**Dataset entries**:

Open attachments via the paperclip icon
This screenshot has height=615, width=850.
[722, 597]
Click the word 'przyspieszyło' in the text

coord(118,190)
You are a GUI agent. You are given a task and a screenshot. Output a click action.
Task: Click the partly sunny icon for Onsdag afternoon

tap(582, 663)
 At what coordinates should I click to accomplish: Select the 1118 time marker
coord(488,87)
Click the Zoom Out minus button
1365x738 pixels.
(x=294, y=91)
* * *
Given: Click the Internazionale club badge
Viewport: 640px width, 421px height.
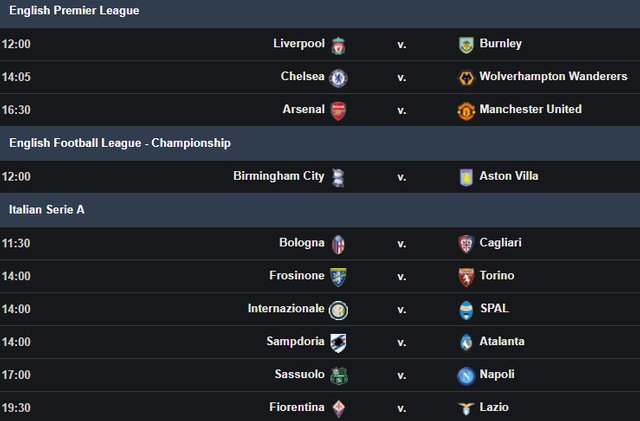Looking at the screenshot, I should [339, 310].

**What this task involves**: Return the span of lines in the data above that opens at the line with "Click the word 'przyspieszyło' in the text" and closes at the line with "Click the Zoom Out minus button", exactly, ends included, nothing else.

**Your solution**:
Click the word 'przyspieszyło' in the text

coord(118,190)
You are a GUI agent. You are given a task and a screenshot. Output a click action.
Task: Click the partly sunny icon for Onsdag afternoon

tap(582, 663)
 At what coordinates should I click to accomplish: Select the 1118 time marker
coord(488,87)
Click the Zoom Out minus button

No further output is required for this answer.